- Directed by: Carmen Marrón
- Written by: Carmen Marrón
- Starring: Aimee Garcia
- Release date: May 13, 2011;
- Running time: 105 minutes
- Country: United States
- Language: English

= Go for It! (2011 film) =

Go for It! is a 2011 American musical drama film written and directed by Carmen Marrón and starring Aimee Garcia.

==Cast==
- Aimee Garcia as Carmen Salgado
- Al Bandiero as Frank Martin
- Jossara Jinaro as Loli
- Gina Rodriguez as Gina
- Louie Alegria as Pablo
- Derrick Denicola as Jared
- Andres Perez-Molina as Jesse Salgado

==Release==
The film was released on May 13, 2011.

==Reception==
Andy Webster of The New York Times gave the film a positive review, calling it "an unpretentious rite-of-passage drama whose merits belie the banality of its title."

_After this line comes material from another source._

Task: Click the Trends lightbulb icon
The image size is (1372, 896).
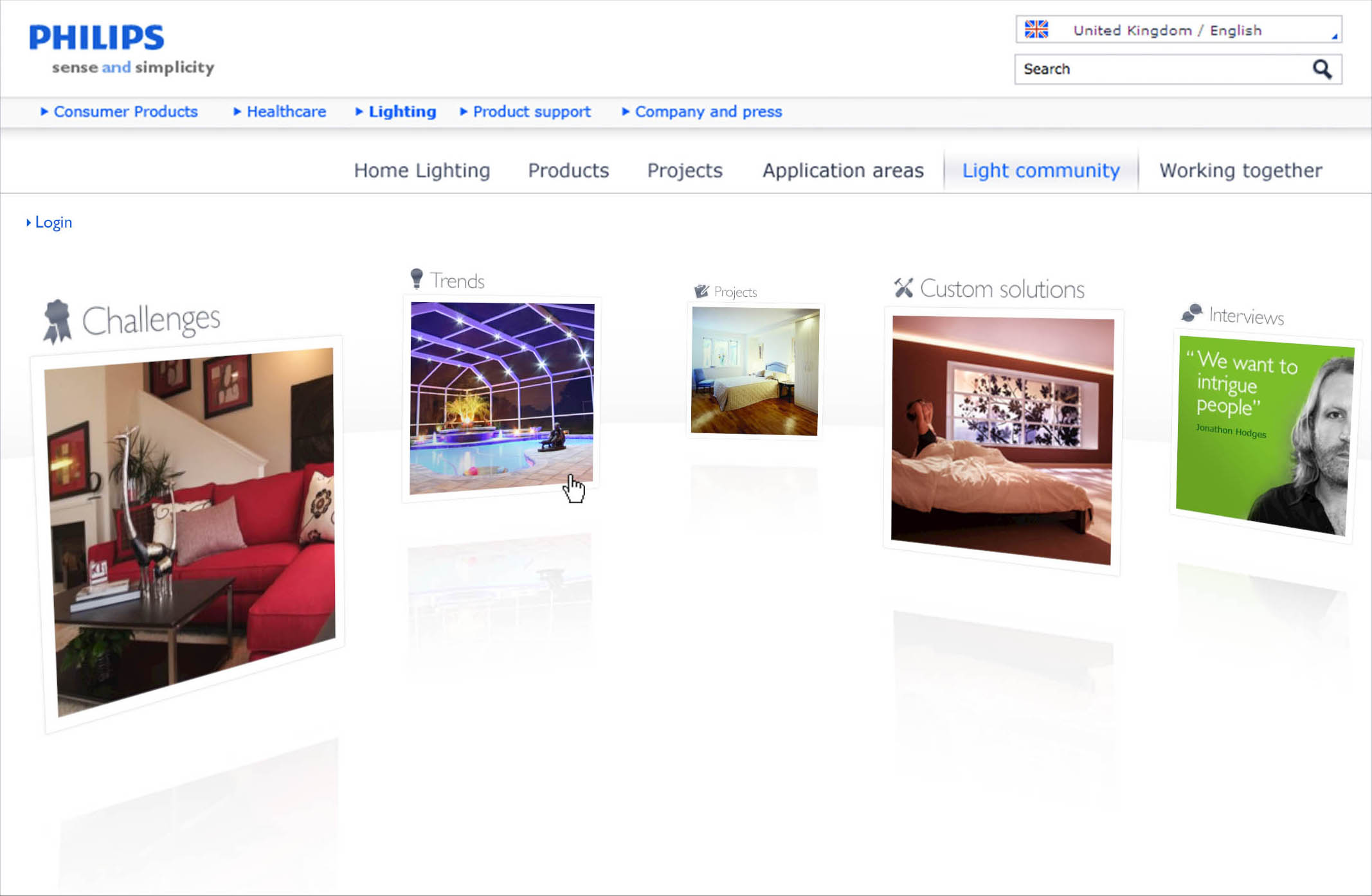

Kimberley Jones of The Austin Chronicle awarded the film two and a half stars out of five, describing it as "earnest and sympathetic but unsophisticated."

Frank Scheck of The Hollywood Reporter gave the film a negative review and wrote that it "never manages to conjure an iota of the joyful exuberance that enlivens even the most formulaic dance films."